Copy every record exactly, with nothing left out.

### STORED DATA ###

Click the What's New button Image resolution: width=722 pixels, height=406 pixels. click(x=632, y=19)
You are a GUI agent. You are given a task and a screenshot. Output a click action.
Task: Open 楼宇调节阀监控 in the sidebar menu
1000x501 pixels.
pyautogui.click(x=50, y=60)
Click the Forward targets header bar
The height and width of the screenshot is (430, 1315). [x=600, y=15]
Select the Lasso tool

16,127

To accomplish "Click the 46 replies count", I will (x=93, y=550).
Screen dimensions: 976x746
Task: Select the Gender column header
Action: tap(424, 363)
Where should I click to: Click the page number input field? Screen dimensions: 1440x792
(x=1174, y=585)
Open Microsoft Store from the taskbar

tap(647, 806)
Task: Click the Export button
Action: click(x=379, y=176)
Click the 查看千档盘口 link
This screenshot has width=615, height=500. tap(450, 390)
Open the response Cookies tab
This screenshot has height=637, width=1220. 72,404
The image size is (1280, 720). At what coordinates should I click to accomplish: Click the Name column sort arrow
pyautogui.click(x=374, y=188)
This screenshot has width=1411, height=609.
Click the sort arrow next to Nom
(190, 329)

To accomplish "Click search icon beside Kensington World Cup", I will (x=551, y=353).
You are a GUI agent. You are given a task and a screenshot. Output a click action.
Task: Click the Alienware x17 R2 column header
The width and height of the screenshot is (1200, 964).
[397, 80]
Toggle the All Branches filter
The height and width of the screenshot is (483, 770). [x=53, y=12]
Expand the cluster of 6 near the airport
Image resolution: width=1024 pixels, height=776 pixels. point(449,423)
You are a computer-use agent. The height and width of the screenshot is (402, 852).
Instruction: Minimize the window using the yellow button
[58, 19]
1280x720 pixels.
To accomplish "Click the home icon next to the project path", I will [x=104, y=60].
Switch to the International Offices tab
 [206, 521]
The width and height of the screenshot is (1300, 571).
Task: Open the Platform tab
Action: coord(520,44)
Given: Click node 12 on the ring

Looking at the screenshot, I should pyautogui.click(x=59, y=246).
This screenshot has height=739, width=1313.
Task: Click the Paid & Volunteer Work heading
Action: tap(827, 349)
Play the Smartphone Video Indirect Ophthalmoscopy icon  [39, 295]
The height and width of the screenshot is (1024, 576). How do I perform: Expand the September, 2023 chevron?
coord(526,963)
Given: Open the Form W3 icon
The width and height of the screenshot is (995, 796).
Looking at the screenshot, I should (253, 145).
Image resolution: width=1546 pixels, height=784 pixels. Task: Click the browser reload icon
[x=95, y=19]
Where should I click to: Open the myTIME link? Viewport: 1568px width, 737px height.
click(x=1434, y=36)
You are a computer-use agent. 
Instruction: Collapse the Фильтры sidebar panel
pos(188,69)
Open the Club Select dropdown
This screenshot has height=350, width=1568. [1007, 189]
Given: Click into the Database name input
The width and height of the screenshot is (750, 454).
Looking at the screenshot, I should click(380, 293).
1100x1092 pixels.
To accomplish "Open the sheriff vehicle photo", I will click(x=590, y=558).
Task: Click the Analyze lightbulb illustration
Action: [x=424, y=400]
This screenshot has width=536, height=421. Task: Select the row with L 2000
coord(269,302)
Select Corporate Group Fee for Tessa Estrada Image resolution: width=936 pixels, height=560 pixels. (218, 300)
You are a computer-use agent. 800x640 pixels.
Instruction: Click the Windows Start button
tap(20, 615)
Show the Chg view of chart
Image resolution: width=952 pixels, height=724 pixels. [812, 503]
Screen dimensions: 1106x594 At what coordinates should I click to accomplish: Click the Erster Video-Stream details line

###

#### [SOLUTION TO THIS EXERCISE]
Click the What's New button Image resolution: width=722 pixels, height=406 pixels. click(x=632, y=19)
You are a GUI agent. You are given a task and a screenshot. Output a click action.
Task: Open 楼宇调节阀监控 in the sidebar menu
1000x501 pixels.
pyautogui.click(x=50, y=60)
Click the Forward targets header bar
The height and width of the screenshot is (430, 1315). [x=600, y=15]
Select the Lasso tool

16,127

To accomplish "Click the 46 replies count", I will (x=93, y=550).
Screen dimensions: 976x746
Task: Select the Gender column header
Action: tap(424, 363)
Where should I click to: Click the page number input field? Screen dimensions: 1440x792
(x=1174, y=585)
Open Microsoft Store from the taskbar

tap(647, 806)
Task: Click the Export button
Action: click(x=379, y=176)
Click the 查看千档盘口 link
This screenshot has width=615, height=500. tap(450, 390)
Open the response Cookies tab
This screenshot has height=637, width=1220. 72,404
The image size is (1280, 720). At what coordinates should I click to accomplish: Click the Name column sort arrow
pyautogui.click(x=374, y=188)
This screenshot has width=1411, height=609.
Click the sort arrow next to Nom
(190, 329)

To accomplish "Click search icon beside Kensington World Cup", I will (x=551, y=353).
You are a GUI agent. You are given a task and a screenshot. Output a click action.
Task: Click the Alienware x17 R2 column header
The width and height of the screenshot is (1200, 964).
[397, 80]
Toggle the All Branches filter
The height and width of the screenshot is (483, 770). [x=53, y=12]
Expand the cluster of 6 near the airport
Image resolution: width=1024 pixels, height=776 pixels. point(449,423)
You are a computer-use agent. The height and width of the screenshot is (402, 852).
Instruction: Minimize the window using the yellow button
[58, 19]
1280x720 pixels.
To accomplish "Click the home icon next to the project path", I will [x=104, y=60].
Switch to the International Offices tab
 [206, 521]
The width and height of the screenshot is (1300, 571).
Task: Open the Platform tab
Action: coord(520,44)
Given: Click node 12 on the ring

Looking at the screenshot, I should pyautogui.click(x=59, y=246).
This screenshot has height=739, width=1313.
Task: Click the Paid & Volunteer Work heading
Action: tap(827, 349)
Play the Smartphone Video Indirect Ophthalmoscopy icon  [39, 295]
The height and width of the screenshot is (1024, 576). How do I perform: Expand the September, 2023 chevron?
coord(526,963)
Given: Open the Form W3 icon
The width and height of the screenshot is (995, 796).
Looking at the screenshot, I should (253, 145).
Image resolution: width=1546 pixels, height=784 pixels. Task: Click the browser reload icon
[x=95, y=19]
Where should I click to: Open the myTIME link? Viewport: 1568px width, 737px height.
click(x=1434, y=36)
You are a computer-use agent. 
Instruction: Collapse the Фильтры sidebar panel
pos(188,69)
Open the Club Select dropdown
This screenshot has height=350, width=1568. [1007, 189]
Given: Click into the Database name input
The width and height of the screenshot is (750, 454).
Looking at the screenshot, I should click(380, 293).
1100x1092 pixels.
To accomplish "Open the sheriff vehicle photo", I will click(x=590, y=558).
Task: Click the Analyze lightbulb illustration
Action: [x=424, y=400]
This screenshot has width=536, height=421. Task: Select the row with L 2000
coord(269,302)
Select Corporate Group Fee for Tessa Estrada Image resolution: width=936 pixels, height=560 pixels. (218, 300)
You are a computer-use agent. 800x640 pixels.
Instruction: Click the Windows Start button
tap(20, 615)
Show the Chg view of chart
Image resolution: width=952 pixels, height=724 pixels. [812, 503]
Screen dimensions: 1106x594 At what coordinates should I click to accomplish: Click the Erster Video-Stream details line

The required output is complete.